Dr. Nagesh Mahanthappa is the CEO and President of Cambridge-based Scholar Rock and a Polaris Repeat Entrepreneur having previously served as a founding employee of both Avila Therapeutics and Alnylam Pharmaceuticals. We caught up with Dr. Mahanthappa to discuss his latest company which targets the microenvironment.
Can you explain in layman’s terms what Scholar Rock does and how you think it could change the world?
Scholar Rock is a drug discovery company focused on fundamental biologic therapies for diseases such as autoimmune disease, fibrosis and diseases of musculoskeletal systems. What these diseases have in common is they are all mediated by a particular family of proteins called transforming growth factors. These particular growth factors have been studied for many years; however, there has been little progress in being able to manipulate them for therapeutic outcomes. Scholar Rock is creating truly groundbreaking medicines that can be administered to the whole body, with have very specific effects at sites where the growth factor causes disease, without impacting other areas where the growth factor is needed for normal functions.

⁂

Tasks and exercises -
- A) In the interview with Scholar Rock's CEO, can you rewrite the passage from "Dr. Nagesh Mahanthappa" to "change the world?", substituting "plain terms" for "layman’s terms"?
- B) What comes next in the interview with Scholar Rock's CEO? Carry it on from its final sentence.

Supplied data -
⁂

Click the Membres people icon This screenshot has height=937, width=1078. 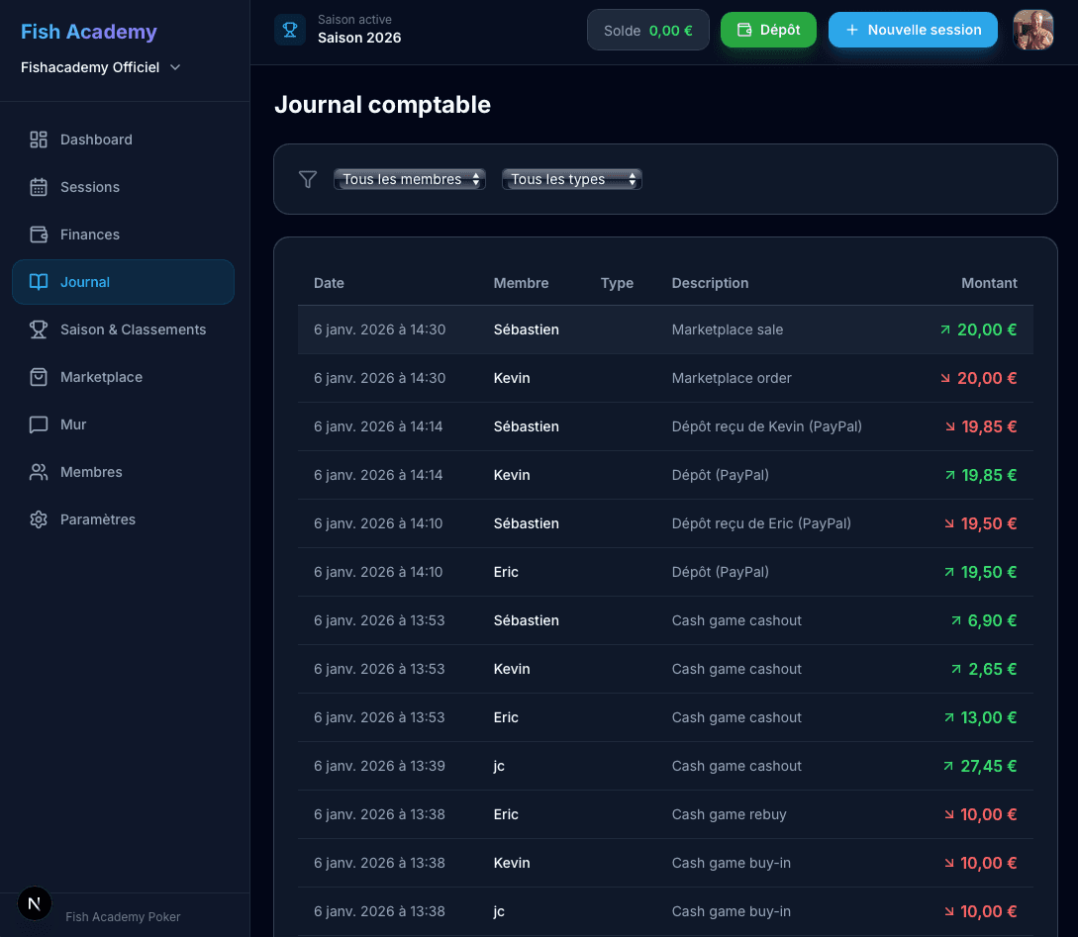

⁂

Per-task answers -
- A)
Dr. Nagesh Mahanthappa is the CEO and President of Cambridge-based Scholar Rock and a Polaris Repeat Entrepreneur having previously served as a founding employee of both Avila Therapeutics and Alnylam Pharmaceuticals. We caught up with Dr. Mahanthappa to discuss his latest company which targets the microenvironment.
Can you explain in plain terms what Scholar Rock does and how you think it could change the world?

- B)
Imagine that you are in a house filled with people, and some want to stay up and watch the “Tonight Show,” while others want to go to bed. You wouldn’t go to the circuit breaker and cut all of the lights to the house would you? You’d turn off and on the individual lights as needed. In theory, that’s what we’re trying to do with growth factors.
What are the biggest challenges you face in moving the company forward and how will you address them?
I think that the key challenge is staying focused, yet remaining open to new opportunities as they arise externally and within our own data. Sometimes you become so fixated on the task at hand that you miss an opportunity that manifests itself on the side. At the same time, you can’t get distracted from bringing breakthrough medicines to the marketplace. It is very much a balance.
What are the key factors of success for Scholar Rock during this phase of the company?
I think a huge aspect of early success revolves around the team you assemble. We have been fortunate to hire very talented people at all levels – research assistants, scientists and management. We’ve made huge progress with a small team of ten. I think the number one (if not number two and three success factors) is the team — hiring the right people who can work together, and good management. The science can then align with building the enterprise.
Who inspires you? Are there other CEOs or industry leaders you look up to for their leadership qualities?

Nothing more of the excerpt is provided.